> _Work request_
Beginning with the line that has "This screenshot has", please write out each remaining line of the listing below, word for word.

> _Available records_
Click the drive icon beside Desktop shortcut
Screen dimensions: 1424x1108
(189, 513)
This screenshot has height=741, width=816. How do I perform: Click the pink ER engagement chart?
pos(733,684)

> _Answer to this exercise_
This screenshot has height=741, width=816. How do I perform: Click the pink ER engagement chart?
pos(733,684)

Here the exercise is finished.